[START]

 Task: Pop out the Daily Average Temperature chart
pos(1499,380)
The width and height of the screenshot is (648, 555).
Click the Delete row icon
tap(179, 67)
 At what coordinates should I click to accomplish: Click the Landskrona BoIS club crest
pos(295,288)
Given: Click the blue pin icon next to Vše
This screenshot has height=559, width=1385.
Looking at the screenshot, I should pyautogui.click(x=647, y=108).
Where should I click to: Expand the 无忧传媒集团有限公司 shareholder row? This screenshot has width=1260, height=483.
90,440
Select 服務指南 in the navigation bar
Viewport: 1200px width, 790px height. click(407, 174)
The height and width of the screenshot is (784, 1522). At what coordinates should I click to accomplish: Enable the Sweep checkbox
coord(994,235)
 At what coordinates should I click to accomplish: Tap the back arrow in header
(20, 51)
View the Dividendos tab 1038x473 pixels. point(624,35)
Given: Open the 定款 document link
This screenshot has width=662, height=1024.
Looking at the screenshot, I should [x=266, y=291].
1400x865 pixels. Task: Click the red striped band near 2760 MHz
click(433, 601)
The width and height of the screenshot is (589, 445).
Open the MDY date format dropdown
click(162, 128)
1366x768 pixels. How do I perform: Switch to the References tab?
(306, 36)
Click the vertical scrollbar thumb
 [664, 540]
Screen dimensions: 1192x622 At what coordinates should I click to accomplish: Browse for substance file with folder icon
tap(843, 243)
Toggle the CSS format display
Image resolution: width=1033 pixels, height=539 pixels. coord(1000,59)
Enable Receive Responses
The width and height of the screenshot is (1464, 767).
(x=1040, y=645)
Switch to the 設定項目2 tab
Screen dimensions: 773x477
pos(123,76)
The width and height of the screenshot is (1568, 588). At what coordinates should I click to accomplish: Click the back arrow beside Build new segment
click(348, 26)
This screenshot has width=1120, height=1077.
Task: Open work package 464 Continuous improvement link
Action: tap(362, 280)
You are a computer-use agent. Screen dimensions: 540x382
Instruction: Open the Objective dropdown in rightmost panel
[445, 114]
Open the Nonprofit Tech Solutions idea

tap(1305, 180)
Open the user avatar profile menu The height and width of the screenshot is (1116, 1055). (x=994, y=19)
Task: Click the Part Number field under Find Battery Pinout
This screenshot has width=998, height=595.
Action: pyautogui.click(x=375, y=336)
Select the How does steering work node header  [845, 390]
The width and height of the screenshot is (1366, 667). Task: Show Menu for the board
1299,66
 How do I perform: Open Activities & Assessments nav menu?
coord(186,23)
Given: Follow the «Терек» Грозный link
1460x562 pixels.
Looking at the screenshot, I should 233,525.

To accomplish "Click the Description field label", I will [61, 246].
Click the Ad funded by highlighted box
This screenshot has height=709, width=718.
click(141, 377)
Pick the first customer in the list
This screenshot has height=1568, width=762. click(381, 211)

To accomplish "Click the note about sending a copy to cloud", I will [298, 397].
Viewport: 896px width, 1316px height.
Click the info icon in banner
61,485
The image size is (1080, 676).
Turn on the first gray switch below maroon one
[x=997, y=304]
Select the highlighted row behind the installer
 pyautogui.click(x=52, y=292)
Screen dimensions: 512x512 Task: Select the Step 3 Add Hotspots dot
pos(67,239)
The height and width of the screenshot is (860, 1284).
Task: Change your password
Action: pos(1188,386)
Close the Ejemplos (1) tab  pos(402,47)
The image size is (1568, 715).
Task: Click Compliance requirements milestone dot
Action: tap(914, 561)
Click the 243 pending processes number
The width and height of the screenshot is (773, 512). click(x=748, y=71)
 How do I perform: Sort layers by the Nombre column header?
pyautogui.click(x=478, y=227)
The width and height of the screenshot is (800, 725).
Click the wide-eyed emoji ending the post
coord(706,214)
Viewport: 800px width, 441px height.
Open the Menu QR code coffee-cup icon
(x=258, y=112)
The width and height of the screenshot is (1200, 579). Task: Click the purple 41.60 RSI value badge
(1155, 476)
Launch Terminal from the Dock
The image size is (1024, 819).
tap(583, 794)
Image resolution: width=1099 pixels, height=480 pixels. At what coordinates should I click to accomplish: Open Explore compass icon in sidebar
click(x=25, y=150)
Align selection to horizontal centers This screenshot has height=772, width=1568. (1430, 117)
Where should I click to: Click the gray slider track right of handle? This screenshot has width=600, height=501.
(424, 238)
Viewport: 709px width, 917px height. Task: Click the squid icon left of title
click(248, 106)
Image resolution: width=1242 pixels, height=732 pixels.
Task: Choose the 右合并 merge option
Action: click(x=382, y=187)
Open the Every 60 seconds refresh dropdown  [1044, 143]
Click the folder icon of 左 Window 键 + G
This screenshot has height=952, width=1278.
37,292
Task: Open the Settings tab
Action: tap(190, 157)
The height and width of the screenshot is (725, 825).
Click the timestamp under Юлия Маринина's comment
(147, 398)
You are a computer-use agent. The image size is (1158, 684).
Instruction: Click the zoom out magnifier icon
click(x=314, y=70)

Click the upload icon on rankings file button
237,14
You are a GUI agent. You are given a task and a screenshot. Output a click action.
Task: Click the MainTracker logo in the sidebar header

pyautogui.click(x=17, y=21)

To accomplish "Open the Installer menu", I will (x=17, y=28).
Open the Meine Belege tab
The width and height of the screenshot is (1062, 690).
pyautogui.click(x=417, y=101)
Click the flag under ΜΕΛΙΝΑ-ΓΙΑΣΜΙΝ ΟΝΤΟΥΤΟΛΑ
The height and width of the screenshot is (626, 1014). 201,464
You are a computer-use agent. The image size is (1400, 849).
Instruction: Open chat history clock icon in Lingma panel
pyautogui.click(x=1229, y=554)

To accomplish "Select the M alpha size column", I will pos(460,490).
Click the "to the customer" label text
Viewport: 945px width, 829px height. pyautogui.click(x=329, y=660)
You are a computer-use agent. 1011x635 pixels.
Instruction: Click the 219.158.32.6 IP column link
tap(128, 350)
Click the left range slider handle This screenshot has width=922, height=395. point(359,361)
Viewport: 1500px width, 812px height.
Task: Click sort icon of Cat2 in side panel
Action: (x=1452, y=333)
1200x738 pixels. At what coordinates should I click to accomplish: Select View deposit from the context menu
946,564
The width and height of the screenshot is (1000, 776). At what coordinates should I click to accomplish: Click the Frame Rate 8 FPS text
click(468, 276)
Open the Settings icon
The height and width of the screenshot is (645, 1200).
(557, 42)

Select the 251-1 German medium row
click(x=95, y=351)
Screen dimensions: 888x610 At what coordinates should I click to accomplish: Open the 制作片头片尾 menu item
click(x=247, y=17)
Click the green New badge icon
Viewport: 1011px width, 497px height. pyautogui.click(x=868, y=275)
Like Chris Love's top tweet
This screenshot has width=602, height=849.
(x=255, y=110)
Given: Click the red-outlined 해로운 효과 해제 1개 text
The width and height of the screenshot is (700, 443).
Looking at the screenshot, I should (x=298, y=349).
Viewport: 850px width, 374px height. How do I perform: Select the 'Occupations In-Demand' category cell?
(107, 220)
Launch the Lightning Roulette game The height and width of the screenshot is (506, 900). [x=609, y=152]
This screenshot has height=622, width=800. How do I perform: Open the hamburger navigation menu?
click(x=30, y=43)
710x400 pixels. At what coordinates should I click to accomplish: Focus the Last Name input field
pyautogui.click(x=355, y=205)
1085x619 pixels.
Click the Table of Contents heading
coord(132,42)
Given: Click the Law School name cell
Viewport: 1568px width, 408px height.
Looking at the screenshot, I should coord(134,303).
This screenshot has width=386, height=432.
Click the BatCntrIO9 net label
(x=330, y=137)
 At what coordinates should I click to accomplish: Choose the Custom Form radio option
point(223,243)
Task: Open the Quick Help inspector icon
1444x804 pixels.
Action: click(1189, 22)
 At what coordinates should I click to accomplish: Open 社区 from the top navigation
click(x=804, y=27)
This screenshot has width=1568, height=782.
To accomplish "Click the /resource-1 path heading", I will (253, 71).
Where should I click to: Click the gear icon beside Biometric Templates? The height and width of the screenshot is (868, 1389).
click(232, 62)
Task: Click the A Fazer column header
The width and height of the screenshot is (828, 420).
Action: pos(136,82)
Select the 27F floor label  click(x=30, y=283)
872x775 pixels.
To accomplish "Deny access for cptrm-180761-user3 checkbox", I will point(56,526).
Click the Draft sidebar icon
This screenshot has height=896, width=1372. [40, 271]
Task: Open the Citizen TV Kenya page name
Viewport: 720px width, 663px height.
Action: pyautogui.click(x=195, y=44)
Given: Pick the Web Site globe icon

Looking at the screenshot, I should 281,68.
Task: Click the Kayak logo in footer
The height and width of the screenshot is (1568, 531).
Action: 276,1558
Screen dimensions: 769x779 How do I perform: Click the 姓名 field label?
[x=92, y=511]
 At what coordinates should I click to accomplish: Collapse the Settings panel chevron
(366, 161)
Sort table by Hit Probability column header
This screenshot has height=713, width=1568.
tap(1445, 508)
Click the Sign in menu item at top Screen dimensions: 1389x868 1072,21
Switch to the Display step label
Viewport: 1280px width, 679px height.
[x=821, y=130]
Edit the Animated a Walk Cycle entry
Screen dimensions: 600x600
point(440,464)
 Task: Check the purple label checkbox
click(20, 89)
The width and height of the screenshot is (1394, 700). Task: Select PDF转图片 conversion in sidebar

[END]

Rewrite the lines from the line with "Viewport: 800px width, 441px height." up to and including the line with "pyautogui.click(x=417, y=101)", replacing "magnifier" with "magnifying glass" and keeping everything else the same.

Viewport: 800px width, 441px height.
Open the Menu QR code coffee-cup icon
(x=258, y=112)
The width and height of the screenshot is (1200, 579). Task: Click the purple 41.60 RSI value badge
(1155, 476)
Launch Terminal from the Dock
The image size is (1024, 819).
tap(583, 794)
Image resolution: width=1099 pixels, height=480 pixels. At what coordinates should I click to accomplish: Open Explore compass icon in sidebar
click(x=25, y=150)
Align selection to horizontal centers This screenshot has height=772, width=1568. (1430, 117)
Where should I click to: Click the gray slider track right of handle? This screenshot has width=600, height=501.
(424, 238)
Viewport: 709px width, 917px height. Task: Click the squid icon left of title
click(248, 106)
Image resolution: width=1242 pixels, height=732 pixels.
Task: Choose the 右合并 merge option
Action: click(x=382, y=187)
Open the Every 60 seconds refresh dropdown  [1044, 143]
Click the folder icon of 左 Window 键 + G
This screenshot has height=952, width=1278.
37,292
Task: Open the Settings tab
Action: tap(190, 157)
The height and width of the screenshot is (725, 825).
Click the timestamp under Юлия Маринина's comment
(147, 398)
You are a computer-use agent. The image size is (1158, 684).
Instruction: Click the zoom out magnifying glass icon
click(x=314, y=70)

Click the upload icon on rankings file button
237,14
You are a GUI agent. You are given a task and a screenshot. Output a click action.
Task: Click the MainTracker logo in the sidebar header

pyautogui.click(x=17, y=21)

To accomplish "Open the Installer menu", I will (x=17, y=28).
Open the Meine Belege tab
The width and height of the screenshot is (1062, 690).
pyautogui.click(x=417, y=101)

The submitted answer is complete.